Selected excerpt below:
Monday, June 3, 2013

#5 Response

It really shouldn't be a hard question to answer: who am I? That is the sort of thing ones asks in high school and college, when everything is jumbled up and to feel lost just feels a little normal. But now? Still? And yet I am still not sure what really makes me… me. Slowly I find things out about myself that I didn't know (and some that I just didn't realize): I like working with soil and flowers, I am terrible at sticking to schedules and organization (though I wish I could), I love art, the mess in our house is primarily a product of my own laziness, I like bird watching and too much talking and interesting cooking. I see some of the roles I play and how they are a part of who I am: wife, mother, friend, companion, etc. Then I see things I wish I was; things that at this moment in my life I just can’t do. I can only be and do so much. Right now I am a baby maker, a one car family victim, a tired wife, a tired mama, a book reader (though not always a book finisher). Time will pass and those things will change. I will not always be pregnant and sick. I will not always have little ones here at home. Sometimes that gives me hope, though it breaks my heart too.
End of Selected excerpt.
:: Action item ::
Translate this sentence from the post on self-identity into Spanish: "Time will pass and those things will change."
Exercise data below:
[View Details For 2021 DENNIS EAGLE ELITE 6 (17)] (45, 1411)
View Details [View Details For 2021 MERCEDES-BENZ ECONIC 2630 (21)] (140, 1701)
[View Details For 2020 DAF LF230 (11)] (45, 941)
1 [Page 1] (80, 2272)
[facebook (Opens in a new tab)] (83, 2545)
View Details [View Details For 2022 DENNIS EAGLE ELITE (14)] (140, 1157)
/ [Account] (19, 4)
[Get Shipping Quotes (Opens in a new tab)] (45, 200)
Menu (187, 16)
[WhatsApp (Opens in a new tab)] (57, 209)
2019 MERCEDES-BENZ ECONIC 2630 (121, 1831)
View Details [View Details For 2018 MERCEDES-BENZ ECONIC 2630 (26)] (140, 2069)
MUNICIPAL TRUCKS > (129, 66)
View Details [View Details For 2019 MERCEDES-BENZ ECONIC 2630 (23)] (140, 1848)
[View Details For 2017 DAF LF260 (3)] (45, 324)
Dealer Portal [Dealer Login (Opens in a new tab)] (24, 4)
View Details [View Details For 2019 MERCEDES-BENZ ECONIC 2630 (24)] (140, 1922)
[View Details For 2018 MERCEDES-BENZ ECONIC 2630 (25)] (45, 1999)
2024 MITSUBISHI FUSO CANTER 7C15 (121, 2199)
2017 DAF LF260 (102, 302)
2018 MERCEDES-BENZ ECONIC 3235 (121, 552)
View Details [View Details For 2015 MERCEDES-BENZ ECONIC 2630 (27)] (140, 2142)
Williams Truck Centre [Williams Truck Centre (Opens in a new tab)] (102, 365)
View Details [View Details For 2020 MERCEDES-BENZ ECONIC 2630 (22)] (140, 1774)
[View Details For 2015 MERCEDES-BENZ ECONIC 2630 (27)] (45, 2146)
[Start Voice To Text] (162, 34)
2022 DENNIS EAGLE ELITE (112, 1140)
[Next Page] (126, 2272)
End of Exercise data.
:: Task answer ::
El tiempo pasará y esas cosas cambiarán.